Pour Marlène Gauthier, du Mouvement des endeuillés du suicide et proches aimants, cette recommandation va de soi. Son fils Olivier s’est suicidé en 2012. Il s’était présenté maintes fois aux urgences et avait vu près d’une dizaine de psychiatres. Depuis sa mort, sa mère milite pour des changements.

« Toutes les meilleures pratiques en matière de prévention du suicide sont des pratiques où il y a une très grande collaboration entre les gens. Ça fait qu’il y a un filet de sécurité qui s’installe autour de la personne. S’il n’y a pas cette collaboration, c’est impossible. La personne devient tannée de répéter son histoire. Elle finit par perdre espoir alors que l’espoir est extrêmement important. »

— Marlène Gauthier, du Mouvement des endeuillés du suicide et proches aimants

Au ministère de la Santé, on dit « avoir pris connaissance du contenu du rapport de la coroner Danais et prendre acte de la recommandation du coroner ». « Le MSSS considère, tout comme le coroner, que le partage d’informations cliniques, dans le respect des règles de confidentialité, contribue à la qualité, à la sécurité et à la continuité des services.

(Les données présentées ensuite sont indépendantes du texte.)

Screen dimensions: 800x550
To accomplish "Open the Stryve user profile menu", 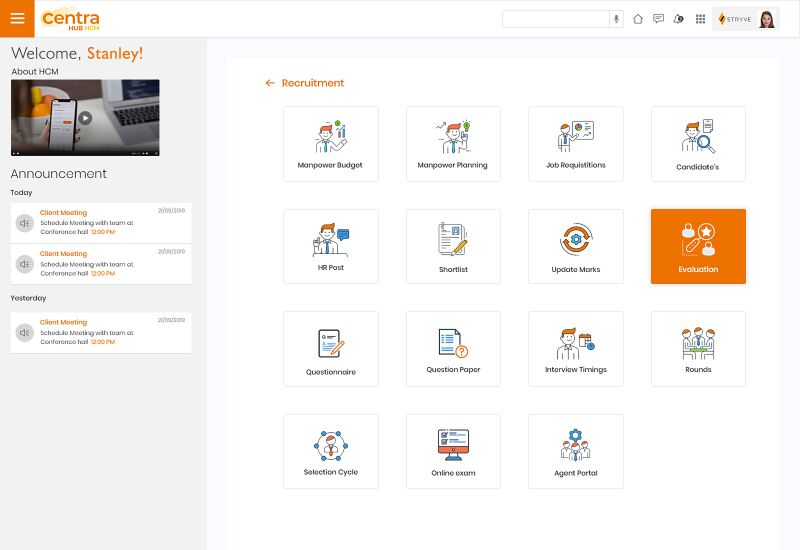I will (746, 19).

Le MSSS a l’intention de répondre au coroner sur le suivi qu’il entend donner à sa recommandation. »

Même son de cloche en Outaouais, où une enquête interne a été ouverte dans la foulée du rapport. « Pour des raisons de confidentialité, je ne peux donner les conclusions de l’enquête », indique la porte-parole Marie-Pier Després.

« Il n’y a personne qui se préoccupe de nous. »

Marlène Gauthier, fondatrice du Mouvement des endeuillés du suicide et proches aimants, perd espoir. Voilà plus d’un an qu’elle a rencontré la ministre de la Santé, Danielle McCann, en compagnie d’autres familles de Québécois qui se sont donné la mort, pour lui remettre une liste de recommandations. Fin 2019, le regroupement, dont les membres estiment avoir été abandonnés par un système de santé « dysfonctionnel », a réclamé par écrit à la ministre une commission spéciale sur les soins en santé mentale, à l’image de celle qui enquête actuellement sur la DPJ. 

Une autre lettre en ce sens a été envoyée au premier ministre Legault le mois dernier.

« La ministre nous a promis qu’elle nous aiderait. On déplore qu’il n’y ait pas encore d’actions concrètes. Elle a dit en chambre que trois suicides par jour, c’est inacceptable. Elle a dit qu’elle était ouverte à une commission d’enquête. Il faut maintenant agir. C’est beau de parler pour la cause, mais il faut aussi agir pour la cause », dit Marlène Gauthier.